_Requirements:_ Reproduce every one of the following records line for line, with no changes.

_Material provided:_

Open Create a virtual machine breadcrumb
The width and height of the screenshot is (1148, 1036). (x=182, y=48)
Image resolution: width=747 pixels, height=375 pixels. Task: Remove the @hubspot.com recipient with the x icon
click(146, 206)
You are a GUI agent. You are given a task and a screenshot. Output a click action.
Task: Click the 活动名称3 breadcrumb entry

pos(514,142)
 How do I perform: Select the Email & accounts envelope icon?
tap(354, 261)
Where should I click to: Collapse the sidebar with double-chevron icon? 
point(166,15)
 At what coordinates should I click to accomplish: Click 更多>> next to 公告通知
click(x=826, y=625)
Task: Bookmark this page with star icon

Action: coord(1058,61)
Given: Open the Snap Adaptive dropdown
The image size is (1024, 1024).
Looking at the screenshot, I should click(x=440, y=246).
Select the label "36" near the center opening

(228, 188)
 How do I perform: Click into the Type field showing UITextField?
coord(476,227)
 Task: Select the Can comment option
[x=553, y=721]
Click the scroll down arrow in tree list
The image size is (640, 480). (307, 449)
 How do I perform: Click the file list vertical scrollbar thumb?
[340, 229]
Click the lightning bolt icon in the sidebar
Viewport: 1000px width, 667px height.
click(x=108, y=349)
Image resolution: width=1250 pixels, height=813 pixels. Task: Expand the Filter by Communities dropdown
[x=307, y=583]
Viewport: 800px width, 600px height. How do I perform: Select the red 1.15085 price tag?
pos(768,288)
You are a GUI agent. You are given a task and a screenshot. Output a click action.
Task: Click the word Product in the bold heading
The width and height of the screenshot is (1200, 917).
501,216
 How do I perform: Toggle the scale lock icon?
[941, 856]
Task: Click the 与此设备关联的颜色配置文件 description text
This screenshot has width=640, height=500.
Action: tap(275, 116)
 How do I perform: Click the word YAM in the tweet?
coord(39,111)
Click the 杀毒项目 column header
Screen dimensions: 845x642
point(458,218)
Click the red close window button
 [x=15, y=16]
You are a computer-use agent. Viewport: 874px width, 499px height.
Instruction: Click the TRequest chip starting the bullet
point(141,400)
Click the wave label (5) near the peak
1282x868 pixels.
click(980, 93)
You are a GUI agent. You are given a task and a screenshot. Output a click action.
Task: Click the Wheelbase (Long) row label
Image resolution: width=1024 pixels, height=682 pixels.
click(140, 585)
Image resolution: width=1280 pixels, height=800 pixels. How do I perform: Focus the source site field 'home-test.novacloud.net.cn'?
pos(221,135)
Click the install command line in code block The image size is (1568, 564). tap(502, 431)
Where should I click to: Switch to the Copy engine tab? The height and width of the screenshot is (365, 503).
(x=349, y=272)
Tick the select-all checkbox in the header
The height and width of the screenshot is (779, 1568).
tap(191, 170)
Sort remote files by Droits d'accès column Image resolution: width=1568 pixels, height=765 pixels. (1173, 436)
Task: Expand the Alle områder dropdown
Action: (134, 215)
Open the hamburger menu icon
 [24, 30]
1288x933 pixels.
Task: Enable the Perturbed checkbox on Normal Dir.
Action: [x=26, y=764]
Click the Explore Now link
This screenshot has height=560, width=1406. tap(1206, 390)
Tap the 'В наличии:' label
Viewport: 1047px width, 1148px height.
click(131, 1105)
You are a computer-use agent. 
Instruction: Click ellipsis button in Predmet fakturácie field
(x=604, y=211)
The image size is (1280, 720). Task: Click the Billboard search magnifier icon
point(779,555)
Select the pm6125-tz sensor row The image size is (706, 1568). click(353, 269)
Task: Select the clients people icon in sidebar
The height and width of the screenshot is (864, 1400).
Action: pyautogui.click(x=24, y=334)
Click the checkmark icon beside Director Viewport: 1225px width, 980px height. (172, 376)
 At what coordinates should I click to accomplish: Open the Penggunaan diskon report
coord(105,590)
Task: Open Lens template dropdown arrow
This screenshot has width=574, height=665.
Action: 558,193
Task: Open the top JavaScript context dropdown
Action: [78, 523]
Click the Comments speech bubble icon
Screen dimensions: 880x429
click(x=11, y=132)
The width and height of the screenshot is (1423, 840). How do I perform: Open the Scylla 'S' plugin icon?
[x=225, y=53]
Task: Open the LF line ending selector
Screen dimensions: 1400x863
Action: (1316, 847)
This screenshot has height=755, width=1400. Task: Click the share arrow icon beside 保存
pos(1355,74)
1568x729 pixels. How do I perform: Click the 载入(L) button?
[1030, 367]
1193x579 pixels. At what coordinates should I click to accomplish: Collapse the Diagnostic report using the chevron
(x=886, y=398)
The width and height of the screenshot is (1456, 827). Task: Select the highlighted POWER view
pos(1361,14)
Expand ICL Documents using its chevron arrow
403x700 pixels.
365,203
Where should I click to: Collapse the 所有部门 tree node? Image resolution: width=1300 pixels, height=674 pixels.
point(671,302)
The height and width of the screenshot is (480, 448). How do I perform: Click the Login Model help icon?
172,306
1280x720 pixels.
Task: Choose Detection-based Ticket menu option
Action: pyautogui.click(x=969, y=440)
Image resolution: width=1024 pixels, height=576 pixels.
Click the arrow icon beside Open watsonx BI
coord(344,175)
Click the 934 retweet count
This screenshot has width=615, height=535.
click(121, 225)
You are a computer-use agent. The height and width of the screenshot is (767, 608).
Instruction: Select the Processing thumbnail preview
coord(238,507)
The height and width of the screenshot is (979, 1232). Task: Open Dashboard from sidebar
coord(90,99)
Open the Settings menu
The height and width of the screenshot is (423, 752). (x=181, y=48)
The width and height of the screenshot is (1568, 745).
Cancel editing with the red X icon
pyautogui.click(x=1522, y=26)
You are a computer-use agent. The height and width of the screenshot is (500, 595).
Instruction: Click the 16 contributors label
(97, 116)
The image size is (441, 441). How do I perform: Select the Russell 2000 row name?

_Finished task:_
Open Create a virtual machine breadcrumb
The width and height of the screenshot is (1148, 1036). (x=182, y=48)
Image resolution: width=747 pixels, height=375 pixels. Task: Remove the @hubspot.com recipient with the x icon
click(146, 206)
You are a GUI agent. You are given a task and a screenshot. Output a click action.
Task: Click the 活动名称3 breadcrumb entry

pos(514,142)
 How do I perform: Select the Email & accounts envelope icon?
tap(354, 261)
Where should I click to: Collapse the sidebar with double-chevron icon? 
point(166,15)
 At what coordinates should I click to accomplish: Click 更多>> next to 公告通知
click(x=826, y=625)
Task: Bookmark this page with star icon

Action: coord(1058,61)
Given: Open the Snap Adaptive dropdown
The image size is (1024, 1024).
Looking at the screenshot, I should click(x=440, y=246).
Select the label "36" near the center opening

(228, 188)
 How do I perform: Click into the Type field showing UITextField?
coord(476,227)
 Task: Select the Can comment option
[x=553, y=721]
Click the scroll down arrow in tree list
The image size is (640, 480). (307, 449)
 How do I perform: Click the file list vertical scrollbar thumb?
[340, 229]
Click the lightning bolt icon in the sidebar
Viewport: 1000px width, 667px height.
click(x=108, y=349)
Image resolution: width=1250 pixels, height=813 pixels. Task: Expand the Filter by Communities dropdown
[x=307, y=583]
Viewport: 800px width, 600px height. How do I perform: Select the red 1.15085 price tag?
pos(768,288)
You are a GUI agent. You are given a task and a screenshot. Output a click action.
Task: Click the word Product in the bold heading
The width and height of the screenshot is (1200, 917).
501,216
 How do I perform: Toggle the scale lock icon?
[941, 856]
Task: Click the 与此设备关联的颜色配置文件 description text
This screenshot has width=640, height=500.
Action: tap(275, 116)
 How do I perform: Click the word YAM in the tweet?
coord(39,111)
Click the 杀毒项目 column header
Screen dimensions: 845x642
point(458,218)
Click the red close window button
 [x=15, y=16]
You are a computer-use agent. Viewport: 874px width, 499px height.
Instruction: Click the TRequest chip starting the bullet
point(141,400)
Click the wave label (5) near the peak
1282x868 pixels.
click(980, 93)
You are a GUI agent. You are given a task and a screenshot. Output a click action.
Task: Click the Wheelbase (Long) row label
Image resolution: width=1024 pixels, height=682 pixels.
click(140, 585)
Image resolution: width=1280 pixels, height=800 pixels. How do I perform: Focus the source site field 'home-test.novacloud.net.cn'?
pos(221,135)
Click the install command line in code block The image size is (1568, 564). tap(502, 431)
Where should I click to: Switch to the Copy engine tab? The height and width of the screenshot is (365, 503).
(x=349, y=272)
Tick the select-all checkbox in the header
The height and width of the screenshot is (779, 1568).
tap(191, 170)
Sort remote files by Droits d'accès column Image resolution: width=1568 pixels, height=765 pixels. (1173, 436)
Task: Expand the Alle områder dropdown
Action: (134, 215)
Open the hamburger menu icon
 [24, 30]
1288x933 pixels.
Task: Enable the Perturbed checkbox on Normal Dir.
Action: [x=26, y=764]
Click the Explore Now link
This screenshot has height=560, width=1406. tap(1206, 390)
Tap the 'В наличии:' label
Viewport: 1047px width, 1148px height.
click(131, 1105)
You are a computer-use agent. 
Instruction: Click ellipsis button in Predmet fakturácie field
(x=604, y=211)
The image size is (1280, 720). Task: Click the Billboard search magnifier icon
point(779,555)
Select the pm6125-tz sensor row The image size is (706, 1568). click(353, 269)
Task: Select the clients people icon in sidebar
The height and width of the screenshot is (864, 1400).
Action: pyautogui.click(x=24, y=334)
Click the checkmark icon beside Director Viewport: 1225px width, 980px height. (172, 376)
 At what coordinates should I click to accomplish: Open the Penggunaan diskon report
coord(105,590)
Task: Open Lens template dropdown arrow
This screenshot has width=574, height=665.
Action: 558,193
Task: Open the top JavaScript context dropdown
Action: [78, 523]
Click the Comments speech bubble icon
Screen dimensions: 880x429
click(x=11, y=132)
The width and height of the screenshot is (1423, 840). How do I perform: Open the Scylla 'S' plugin icon?
[x=225, y=53]
Task: Open the LF line ending selector
Screen dimensions: 1400x863
Action: (1316, 847)
This screenshot has height=755, width=1400. Task: Click the share arrow icon beside 保存
pos(1355,74)
1568x729 pixels. How do I perform: Click the 载入(L) button?
[1030, 367]
1193x579 pixels. At what coordinates should I click to accomplish: Collapse the Diagnostic report using the chevron
(x=886, y=398)
The width and height of the screenshot is (1456, 827). Task: Select the highlighted POWER view
pos(1361,14)
Expand ICL Documents using its chevron arrow
403x700 pixels.
365,203
Where should I click to: Collapse the 所有部门 tree node? Image resolution: width=1300 pixels, height=674 pixels.
point(671,302)
The height and width of the screenshot is (480, 448). How do I perform: Click the Login Model help icon?
172,306
1280x720 pixels.
Task: Choose Detection-based Ticket menu option
Action: pyautogui.click(x=969, y=440)
Image resolution: width=1024 pixels, height=576 pixels.
Click the arrow icon beside Open watsonx BI
coord(344,175)
Click the 934 retweet count
This screenshot has width=615, height=535.
click(121, 225)
You are a computer-use agent. The height and width of the screenshot is (767, 608).
Instruction: Select the Processing thumbnail preview
coord(238,507)
The height and width of the screenshot is (979, 1232). Task: Open Dashboard from sidebar
coord(90,99)
Open the Settings menu
The height and width of the screenshot is (423, 752). (x=181, y=48)
The width and height of the screenshot is (1568, 745).
Cancel editing with the red X icon
pyautogui.click(x=1522, y=26)
You are a computer-use agent. The height and width of the screenshot is (500, 595).
Instruction: Click the 16 contributors label
(97, 116)
The image size is (441, 441). How do I perform: Select the Russell 2000 row name?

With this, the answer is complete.